Russland liefert derzeit offenbar ohne Unterlass militärische Ausrüstung nach Syrien. Nach Angaben aus syrischen Militärkreisen vom Samstag landeten in den vergangenen zwei Wochen mindestens 15 russische Transportmaschinen mit Ausrüstung und Personal auf einem Stützpunkt der westsyrischen Provinz Latakia.

Mit Sorge beobachtet Washington, dass Russland seit Wochen seine Militärpräsenz in Syrien verstärkt. Nach US-Angaben schickte Moskau nach Panzern, Artillerie und Soldaten inzwischen auch Kampf- und Aufklärungsflugzeuge nach Syrien. Ein Teil davon überlässt Moskau demnach der syrischen Armee.

Die USA erklärten, sie würden jede russische Initiative im Kampf gegen die Jihadistenorganisation "Islamischer Staat" (IS) begrüßen. Gleichzeitig aber befürchtet Washington, dass Moskau vor allem Assads Position stärken will - und dabei auch die von den USA unterstützen kurdischen und syrischen Kämpfer sowie die moderaten Rebellen angreift. Putin bestätigte inzwischen in einem Gespräch mit dem US-Sender CBS, dass er mit der verstärkten Militärpräsenz Assad retten wolle.
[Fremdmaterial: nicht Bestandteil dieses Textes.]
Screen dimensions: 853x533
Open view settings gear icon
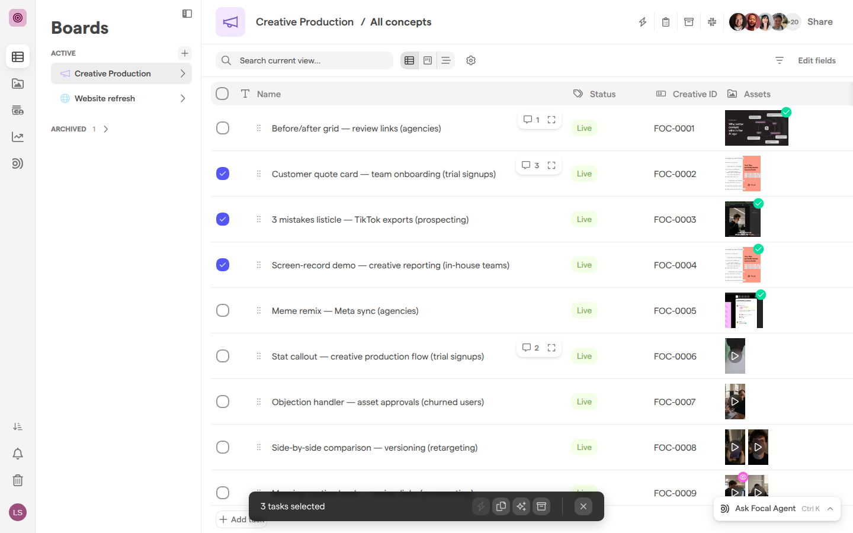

Er strebt demnach eine Koalition gegen die IS-Extremisten unter Beteiligung von Assads Truppen an.

Streitpunkt Assad

Vor allem die USA, zahlreiche EU-Mitgliedsstaaten und weitere Länder forderten bisher vehement Assads Ablösung an der Staatsspitze, während Russland und der Iran ihn halten wollen. Nach und nach ändern aber viele Länder ihre Haltung diesbezüglich: Bundeskanzler Werner Faymann (SPÖ), Außenminister Sebastian Kurz (ÖVP) und Innenministerin Johanna Mikl-Leitner (ÖVP) sprachen sich inzwischen für die Einbeziehung Assads in Friedensverhandlungen aus. Auch die deutsche Bundeskanzlerin Angela Merkel plädierte diese Woche erstmals für direkte Gespräche mit Assad. Australiens neue Regierung will ihn ebenfalls, anders als ihre Vorgängerin, bei der Suche nach einer Friedenslösung im Syrien-Konflikt einbinden. Auch der türkische Ministerpräsident Recep Tayyip Erdogan als einer der schärfsten Gegner Assads schloss nicht mehr aus, dass der syrische Staatschef eine Rolle während eines politischen Übergangs spielen könnte. Zwar pochen die USA weiter auf dessen Ablösung, zeigten sich zuletzt aber flexibel in ihren Vorstellungen, wann dies der Fall sein soll.

Um Strategien zur Überwindung des Syrien-Konfliktes wird es nach russischen Angaben bei dem Treffen zwischen Putin und Obama am Rande der UNO-Generaldebatte in New York gehen. Erstmals seit zehn Jahren wird Putin zudem eine Rede vor dem Plenum halten, bei dem er seine Pläne für Syrien vorstellen will.

Rückschläge für US-Armee

Dass die USA Unterstützung im Kampf gegen die IS-Jihadisten gut gebrauchen könnten, zeigen auch jüngste Rückschläge bei ihrer Strategie, syrische Kämpfer in der Türkei auszubilden und auszurüsten und in den Kampf gegen die Extremisten zu schicken. Eine erste Gruppe von 54 Kämpfern war im Juli kurz nach ihrem Eintreffen in Syrien von Jihadisten der Al-Nusra-Front angegriffen und getötet oder entführt worden. Nun musste das Pentagon einräumen, dass eine zweite Gruppe mit etwa 70 Kämpfer nach ihrem Eintreffen am vergangenen Wochenende einen Teil ihrer Ausrüstung an den Al-Kaida-Ableger aushändigte, um zu erreichen, dass sie ungehindert in ihr Einsatzgebiet gelangen.

Der Syrien-Konflikt nahm seinen Anfang vor mehr als viereinhalb Jahren und entwickelte sich zu einem blutigen Bürgerkrieg. Er ist eine der Hauptursachen für die europäische Flüchtlingskrise. Millionen Syrer sind deshalb in den vergangenen Jahren in Nachbarländer geflohen und machten sich angesichts der anhaltenden Gewalt in ihrer Heimat und der schlechten Versorgungslage in den überfüllten Flüchtlingslagern Richtung Europa auf.